Exercise> Take every line from the data that has the word "computer" in it.

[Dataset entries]

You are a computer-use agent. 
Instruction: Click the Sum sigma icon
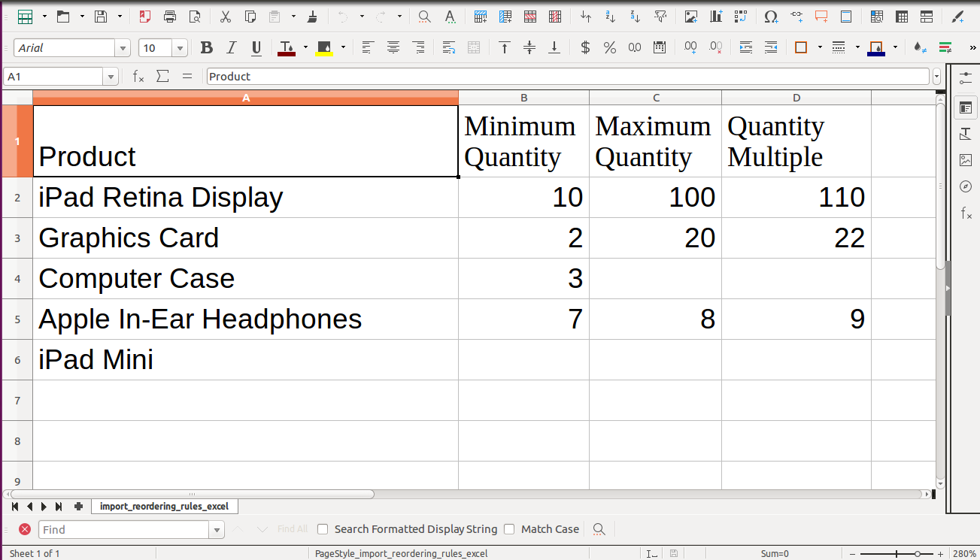click(162, 77)
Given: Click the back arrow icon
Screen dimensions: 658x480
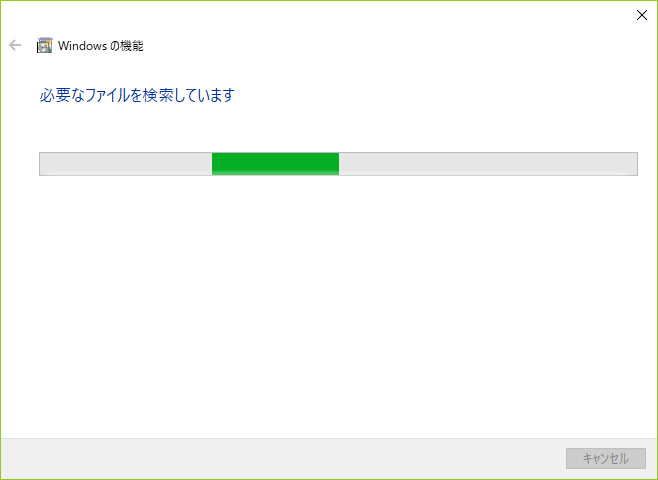Looking at the screenshot, I should tap(15, 45).
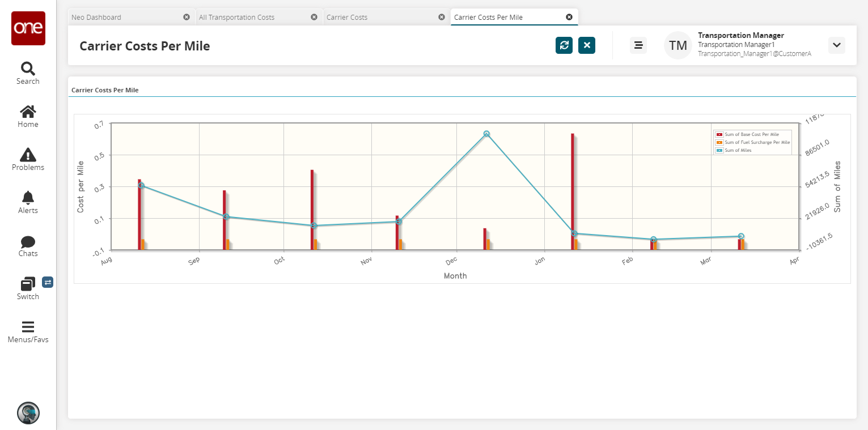Expand the user profile dropdown arrow
The height and width of the screenshot is (430, 868).
coord(836,45)
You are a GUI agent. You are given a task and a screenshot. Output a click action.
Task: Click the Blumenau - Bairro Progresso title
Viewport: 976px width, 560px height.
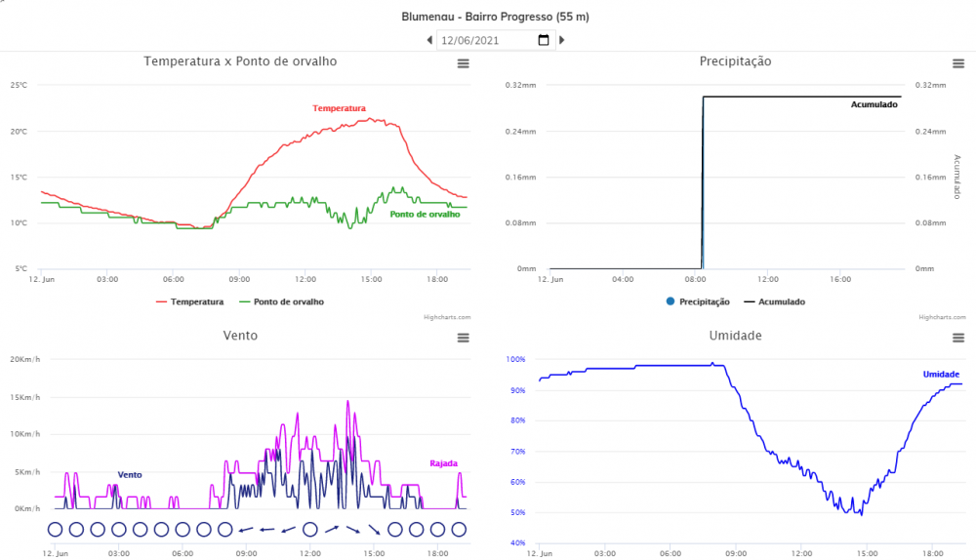495,17
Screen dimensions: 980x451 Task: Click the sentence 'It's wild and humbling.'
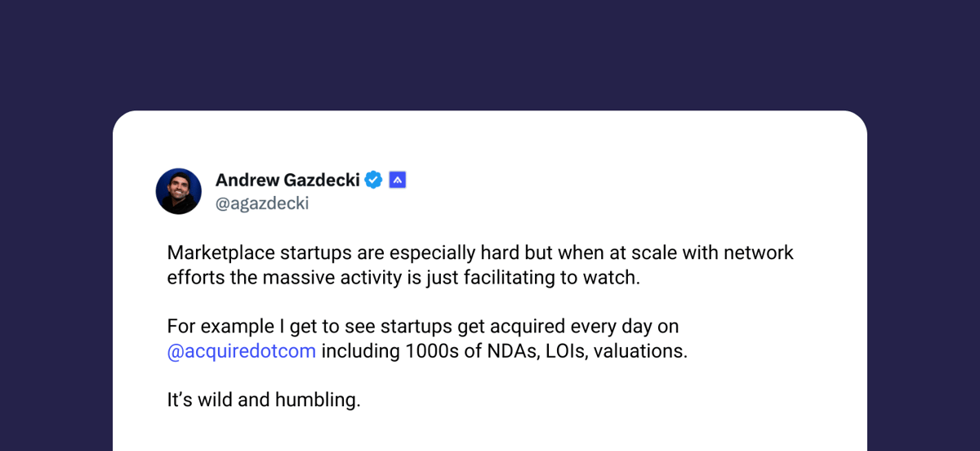coord(264,401)
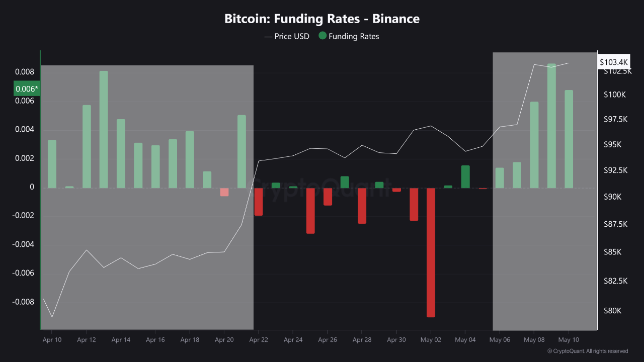This screenshot has width=644, height=362.
Task: Click the chart title Bitcoin: Funding Rates - Binance
Action: [x=322, y=19]
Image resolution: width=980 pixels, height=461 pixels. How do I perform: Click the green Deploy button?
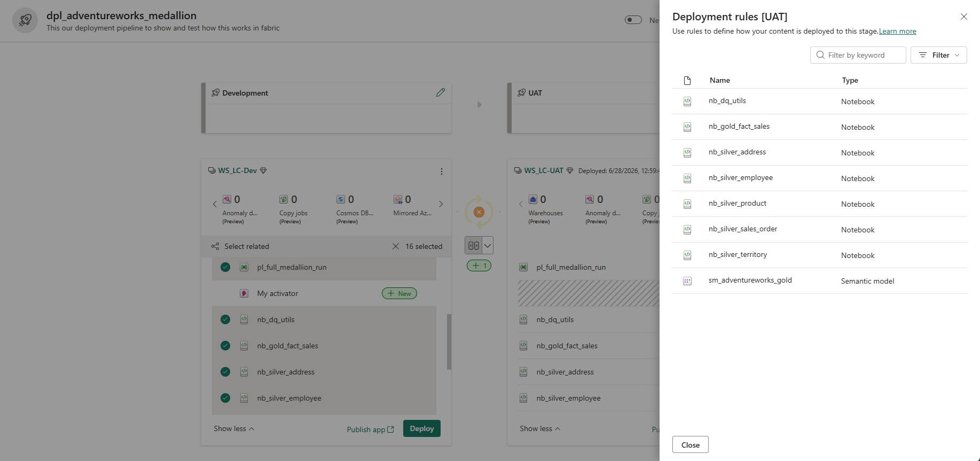pos(422,428)
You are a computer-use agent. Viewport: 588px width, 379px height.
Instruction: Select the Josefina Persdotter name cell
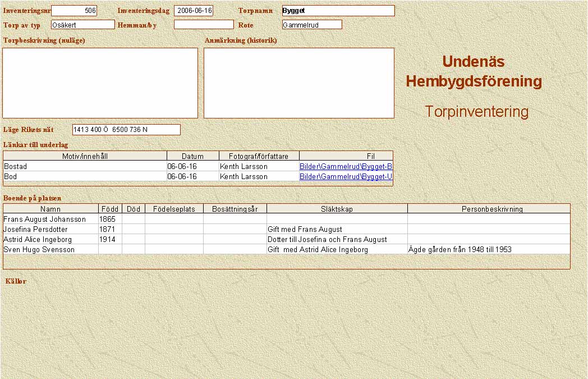(50, 229)
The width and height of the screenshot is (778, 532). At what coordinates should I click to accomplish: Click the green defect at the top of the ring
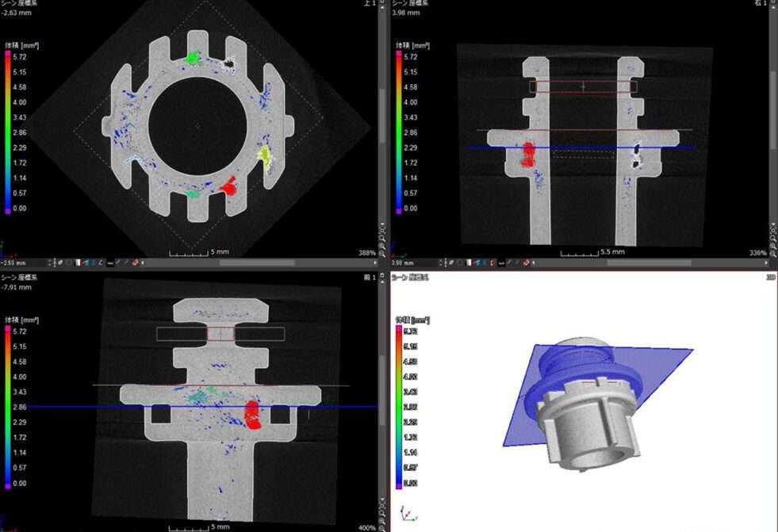tap(192, 59)
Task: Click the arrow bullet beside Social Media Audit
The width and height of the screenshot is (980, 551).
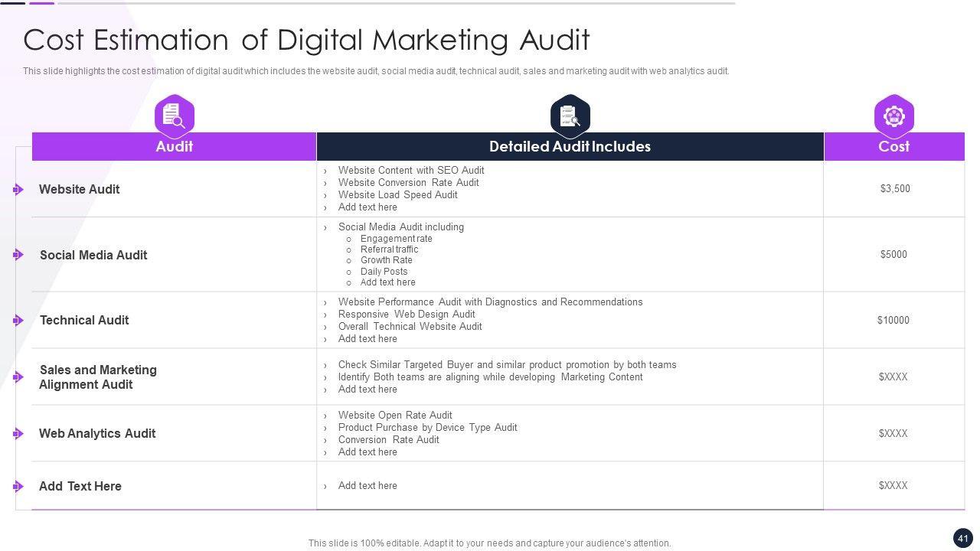Action: click(x=18, y=255)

Solved exercise>
You are a computer-use agent. 
You are a computer-use agent. Viewport: 588px width, 379px height.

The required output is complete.